--- Extract provided ---
A new study conducted by researchers in the Netherlands finds that our favorite bananas might be in trouble. According to the study, Cavendish bananas—the world’s most popular eating bananas—are at risk for Panama Disease, a fungus that targets the root of the plants and infects the fruit. 

PanamaDisease.org notes that back in the 1950s, the disease almost annihilated the banana population in both Central and South America. Now, researchers believe that Panama Disease will return to South America where 82 percent of the world’s Cavendish bananas reside. The disease has returned in a form called VCG01213, or Tropical Race 4 (TR4). According to plant researcher Nadia Ordonez, TR4 is a clone of Panama Disease and it’s moving the banana population to extinction.

It’s important to note that commercial bananas are monocultures or clones of one another. For this reason, the fruit cannot reproduce, making it even more susceptible to the disease.
--- Information provided ---
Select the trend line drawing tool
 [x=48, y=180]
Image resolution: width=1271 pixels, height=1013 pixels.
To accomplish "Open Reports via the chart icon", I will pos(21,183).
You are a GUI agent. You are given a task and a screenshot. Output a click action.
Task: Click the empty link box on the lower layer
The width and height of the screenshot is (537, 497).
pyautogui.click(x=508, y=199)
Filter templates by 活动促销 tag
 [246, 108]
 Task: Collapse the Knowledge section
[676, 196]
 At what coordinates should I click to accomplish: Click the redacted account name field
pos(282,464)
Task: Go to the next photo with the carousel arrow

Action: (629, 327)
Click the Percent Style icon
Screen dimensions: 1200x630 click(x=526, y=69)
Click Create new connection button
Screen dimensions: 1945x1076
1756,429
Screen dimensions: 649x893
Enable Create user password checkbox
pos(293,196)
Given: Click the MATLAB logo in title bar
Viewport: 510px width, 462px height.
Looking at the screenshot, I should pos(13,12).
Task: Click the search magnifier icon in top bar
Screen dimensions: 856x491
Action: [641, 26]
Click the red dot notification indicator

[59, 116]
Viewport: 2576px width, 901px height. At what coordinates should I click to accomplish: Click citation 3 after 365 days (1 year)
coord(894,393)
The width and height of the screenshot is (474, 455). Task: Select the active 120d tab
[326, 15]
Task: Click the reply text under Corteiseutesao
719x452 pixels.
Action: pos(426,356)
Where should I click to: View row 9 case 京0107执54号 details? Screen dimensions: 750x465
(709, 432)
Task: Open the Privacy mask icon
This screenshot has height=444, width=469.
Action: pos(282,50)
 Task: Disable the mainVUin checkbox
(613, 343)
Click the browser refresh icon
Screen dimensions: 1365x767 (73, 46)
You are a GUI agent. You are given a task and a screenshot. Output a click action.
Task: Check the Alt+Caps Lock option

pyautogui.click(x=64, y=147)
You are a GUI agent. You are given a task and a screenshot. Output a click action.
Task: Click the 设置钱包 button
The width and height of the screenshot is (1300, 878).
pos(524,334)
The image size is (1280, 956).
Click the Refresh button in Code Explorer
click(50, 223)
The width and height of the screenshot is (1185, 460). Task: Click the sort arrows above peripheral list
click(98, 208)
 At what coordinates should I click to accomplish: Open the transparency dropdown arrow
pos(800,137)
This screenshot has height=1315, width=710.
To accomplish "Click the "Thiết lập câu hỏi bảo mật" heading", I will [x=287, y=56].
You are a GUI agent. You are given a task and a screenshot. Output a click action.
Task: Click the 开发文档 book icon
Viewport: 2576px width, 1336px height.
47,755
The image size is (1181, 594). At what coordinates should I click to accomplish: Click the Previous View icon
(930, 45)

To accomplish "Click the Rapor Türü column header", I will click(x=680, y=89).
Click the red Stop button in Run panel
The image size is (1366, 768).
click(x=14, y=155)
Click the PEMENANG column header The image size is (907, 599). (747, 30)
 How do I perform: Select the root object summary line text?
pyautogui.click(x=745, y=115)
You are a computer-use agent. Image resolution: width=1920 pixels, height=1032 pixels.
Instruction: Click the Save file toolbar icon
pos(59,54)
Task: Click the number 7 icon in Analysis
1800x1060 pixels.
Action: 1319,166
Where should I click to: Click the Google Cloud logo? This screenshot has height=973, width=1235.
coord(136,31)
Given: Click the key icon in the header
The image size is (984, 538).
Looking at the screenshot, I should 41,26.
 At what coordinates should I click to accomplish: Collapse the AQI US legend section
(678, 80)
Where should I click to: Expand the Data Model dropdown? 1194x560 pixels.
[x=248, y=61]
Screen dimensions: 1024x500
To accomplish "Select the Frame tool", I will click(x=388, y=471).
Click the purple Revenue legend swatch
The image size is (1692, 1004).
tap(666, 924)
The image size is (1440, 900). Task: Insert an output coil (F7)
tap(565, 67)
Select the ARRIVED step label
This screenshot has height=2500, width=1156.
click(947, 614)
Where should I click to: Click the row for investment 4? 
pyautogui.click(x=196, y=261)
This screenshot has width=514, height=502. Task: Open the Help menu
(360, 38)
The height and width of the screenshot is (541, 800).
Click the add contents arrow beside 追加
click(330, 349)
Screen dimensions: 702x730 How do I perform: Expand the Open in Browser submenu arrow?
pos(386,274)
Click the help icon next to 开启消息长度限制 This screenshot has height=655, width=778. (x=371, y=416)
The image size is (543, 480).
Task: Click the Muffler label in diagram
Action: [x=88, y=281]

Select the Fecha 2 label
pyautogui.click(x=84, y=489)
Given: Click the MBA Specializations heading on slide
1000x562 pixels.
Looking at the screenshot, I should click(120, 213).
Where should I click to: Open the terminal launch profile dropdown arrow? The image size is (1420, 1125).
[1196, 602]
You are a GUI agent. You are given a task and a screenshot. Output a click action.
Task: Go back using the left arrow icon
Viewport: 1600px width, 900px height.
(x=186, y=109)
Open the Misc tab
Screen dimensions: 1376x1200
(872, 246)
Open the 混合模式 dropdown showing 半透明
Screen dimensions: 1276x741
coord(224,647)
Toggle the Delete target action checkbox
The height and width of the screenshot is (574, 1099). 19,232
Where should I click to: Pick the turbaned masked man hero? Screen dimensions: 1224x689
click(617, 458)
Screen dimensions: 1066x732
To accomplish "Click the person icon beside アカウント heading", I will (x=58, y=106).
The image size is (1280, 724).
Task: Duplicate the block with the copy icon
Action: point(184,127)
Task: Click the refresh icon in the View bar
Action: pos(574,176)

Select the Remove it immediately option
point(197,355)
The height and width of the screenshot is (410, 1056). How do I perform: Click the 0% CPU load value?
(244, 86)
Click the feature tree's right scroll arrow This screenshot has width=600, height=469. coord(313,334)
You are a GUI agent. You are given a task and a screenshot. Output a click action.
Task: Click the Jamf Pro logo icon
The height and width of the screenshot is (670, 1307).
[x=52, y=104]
---
[Questions to answer]:
A - Can you duplicate the part of the passage on Panama Disease and Cavendish bananas that runs between "A new study" and "population to extinction.", inclusive?
B - How would the passage on Panama Disease and Cavendish bananas carry on after its last sentence? Write the next part.

[Answers in order]:
A -
A new study conducted by researchers in the Netherlands finds that our favorite bananas might be in trouble. According to the study, Cavendish bananas—the world’s most popular eating bananas—are at risk for Panama Disease, a fungus that targets the root of the plants and infects the fruit. 

PanamaDisease.org notes that back in the 1950s, the disease almost annihilated the banana population in both Central and South America. Now, researchers believe that Panama Disease will return to South America where 82 percent of the world’s Cavendish bananas reside. The disease has returned in a form called VCG01213, or Tropical Race 4 (TR4). According to plant researcher Nadia Ordonez, TR4 is a clone of Panama Disease and it’s moving the banana population to extinction.

B -
According to Quartz, the extinction of bananas will not happen overnight. Quartz explains, “It takes time for Tropical Race 4 to spread. But once it takes root, the decline is inevitable. Taiwan, for instance, now exports around 2 percent of what it did in the late 1960s, when Tropical Race 4 was first discovered there.”

The current methods used to contain Panama disease aren’t working. Science Alert explains that in order to save the Cavendish banana population, a new system for detecting the disease is necessary.